From f05e94671d46157399fd46b19e0ada211fc9a777 Mon Sep 17 00:00:00 2001
From: Huy Do <huydhn@gmail.com>
Date: Thu, 24 Jul 2025 17:48:24 -0700
Subject: [PATCH 2/3] Use iPhone 15 pro

Signed-off-by: Huy Do <huydhn@gmail.com>
---
 .github/workflows/apple-perf-private-device-experiment.yml | 6 +++---
 1 file changed, 3 insertions(+), 3 deletions(-)

diff --git a/.github/workflows/apple-perf-private-device-experiment.yml b/.github/workflows/apple-perf-private-device-experiment.yml
index e203ce0037d..47e2c6c9340 100644
--- a/.github/workflows/apple-perf-private-device-experiment.yml
+++ b/.github/workflows/apple-perf-private-device-experiment.yml
@@ -23,7 +23,7 @@ on:
         description: Target devices to run benchmark
         required: false
         type: string
-        default: apple_iphone_15+private
+        default: apple_iphone_15+pro_private
       benchmark_configs:
         description: The list of configs used the benchmark
         required: false
@@ -39,7 +39,7 @@ on:
         description: Target devices to run benchmark
         required: false
         type: string
-        default: apple_iphone_15+private
+        default: apple_iphone_15+pro_private
       benchmark_configs:
         description: The list of configs used the benchmark
         required: false
@@ -58,5 +58,5 @@ jobs:
       contents: read
     with:
       models: ${{ inputs.models || github.event_name == 'schedule' && 'Qwen/Qwen3-0.6B,HuggingFaceTB/SmolLM2-135M,meta-llama/Llama-3.2-1B,allenai/OLMo-1B-hf,google/gemma-3-1b-it' || 'google/gemma-3-1b-it' }}
-      devices: apple_iphone_15+private
+      devices: apple_iphone_15+pro_private
       benchmark_configs: ${{ inputs.benchmark_configs }}

From 2e76fc51a36074801996e02bbfc610da124098b6 Mon Sep 17 00:00:00 2001
From: Huy Do <huydhn@gmail.com>
Date: Thu, 24 Jul 2025 19:01:48 -0700
Subject: [PATCH 3/3] Fix unit test

Signed-off-by: Huy Do <huydhn@gmail.com>
---
 .../tests/test_gather_benchmark_configs.py    | 44 +++++++++++++++----
 1 file changed, 35 insertions(+), 9 deletions(-)

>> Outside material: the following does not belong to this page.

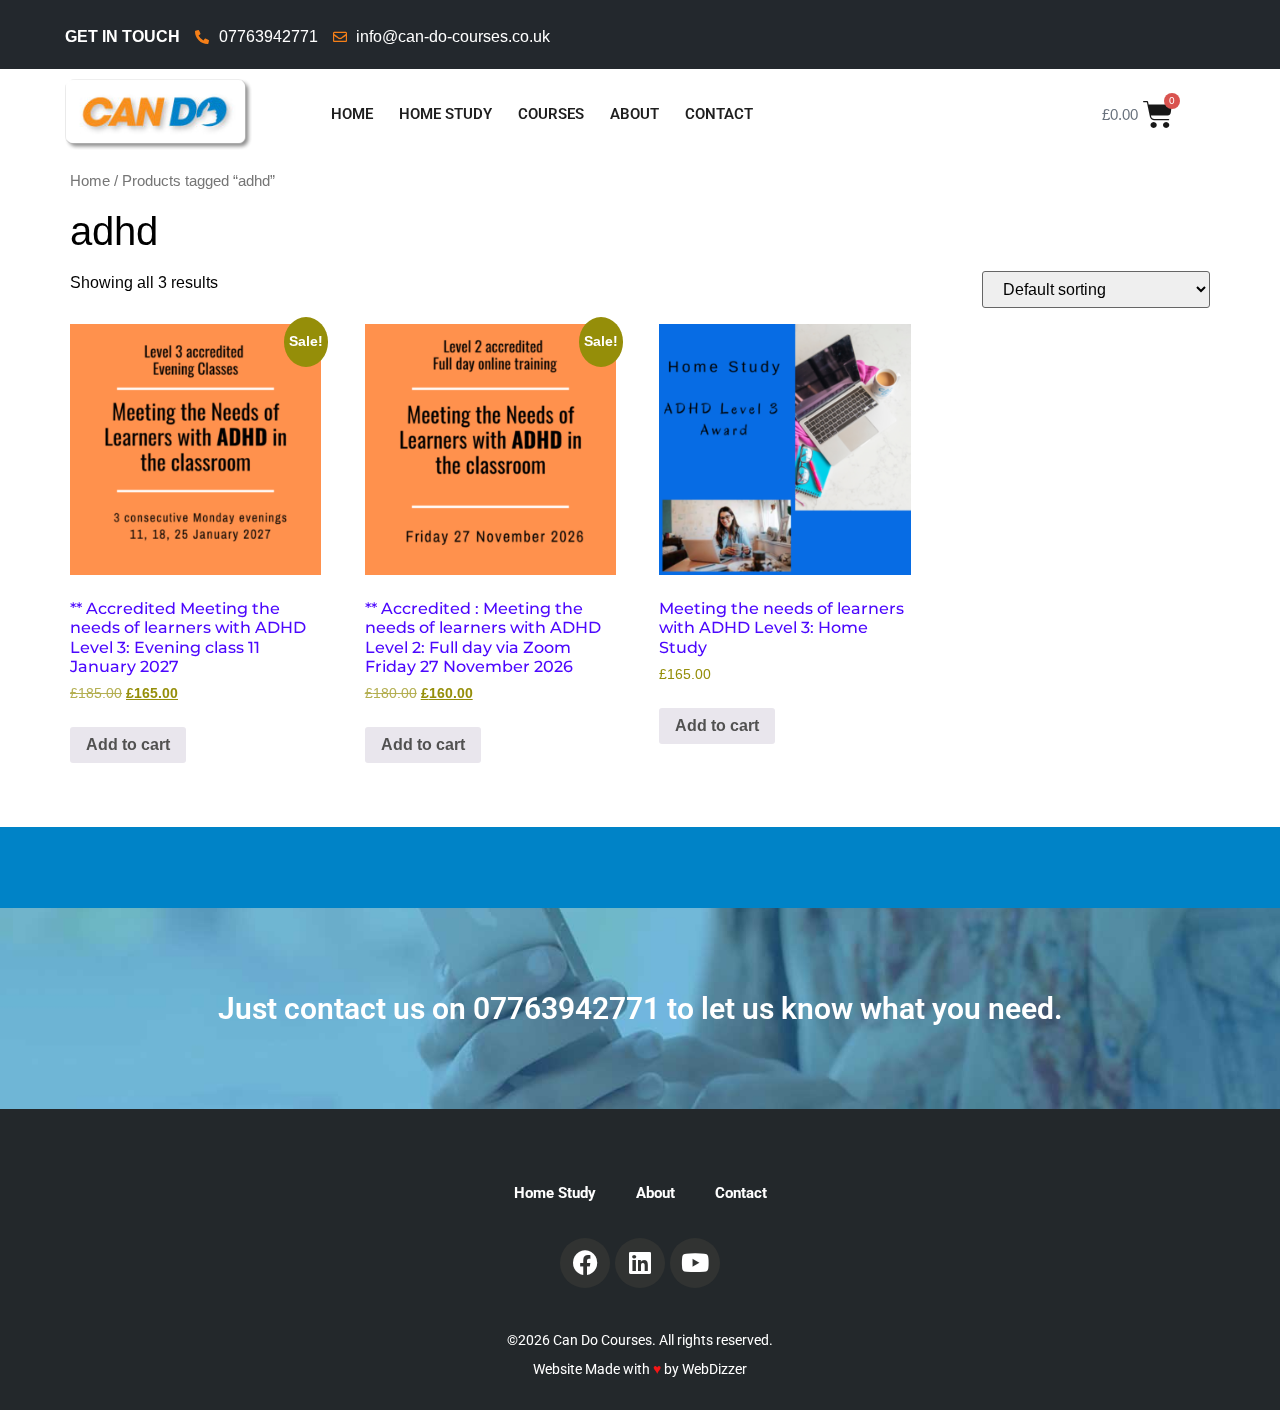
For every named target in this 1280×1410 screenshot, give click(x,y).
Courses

diff --git a/.ci/scripts/tests/test_gather_benchmark_configs.py b/.ci/scripts/tests/test_gather_benchmark_configs.py
index 8f422a1c391..07766cdd746 100644
--- a/.ci/scripts/tests/test_gather_benchmark_configs.py
+++ b/.ci/scripts/tests/test_gather_benchmark_configs.py
@@ -192,20 +192,28 @@ def test_set_output_no_github_env(self, mock_getenv, mock_file):
 
     def test_device_pools_contains_all_devices(self):
         expected_devices = [
-            "apple_iphone_15",
-            "apple_iphone_15+ios_18",
-            "samsung_galaxy_s22",
-            "samsung_galaxy_s24",
-            "google_pixel_8_pro",
+            "apple_iphone_15+public",
+            "apple_iphone_15+ios_18_public",
+            "samsung_galaxy_s22+public",
+            "samsung_galaxy_s24+ultra_private",
+            "google_pixel_8+pro_public",
         ]
         for device in expected_devices:
-            self.assertIn(device, self.gather_benchmark_configs.DEVICE_POOLS)
+            m = re.match(self.gather_benchmark_configs.DEVICE_POOLS_REGEX, device)
+
+            device_name = m.group("device_name")
+            variant = m.group("variant")
+
+            self.assertIn(device_name, self.gather_benchmark_configs.DEVICE_POOLS)
+            self.assertIn(
+                variant, self.gather_benchmark_configs.DEVICE_POOLS[device_name]
+            )
 
     def test_gather_benchmark_configs_cli(self):
         args = {
             "models": "mv2,dl3",
             "os": "ios",
-            "devices": "apple_iphone_15",
+            "devices": "apple_iphone_15+pro_private",
             "configs": None,
         }
 
@@ -223,11 +231,29 @@ def test_gather_benchmark_configs_cli(self):
         self.assertIn('"config": "xnnpack_q8"', result.stdout)
         self.assertIn('"config": "mps"', result.stdout)
 
-    def test_gather_benchmark_configs_cli_specified_configs(self):
+    def test_gather_benchmark_configs_cli_invalid_device(self):
         args = {
             "models": "mv2,dl3",
             "os": "ios",
             "devices": "apple_iphone_15",
+            "configs": None,
+        }
+
+        cmd = ["python", ".ci/scripts/gather_benchmark_configs.py"]
+        for key, value in args.items():
+            if value is not None:
+                cmd.append(f"--{key}")
+                cmd.append(value)
+
+        result = subprocess.run(cmd, capture_output=True, text=True)
+        self.assertEqual(result.returncode, 0, f"Error: {result.stderr}")
+        self.assertIn('{"include": []}', result.stdout)
+
+    def test_gather_benchmark_configs_cli_specified_configs(self):
+        args = {
+            "models": "mv2,dl3",
+            "os": "ios",
+            "devices": "apple_iphone_15+private",
             "configs": "coreml_fp16,xnnpack_q8",
         }
 
@@ -249,7 +275,7 @@ def test_gather_benchmark_configs_cli_specified_configs_raise(self):
         args = {
             "models": "mv2,dl3",
             "os": "ios",
-            "devices": "apple_iphone_15",
+            "devices": "apple_iphone_15+public",
             "configs": "qnn_q8",
         }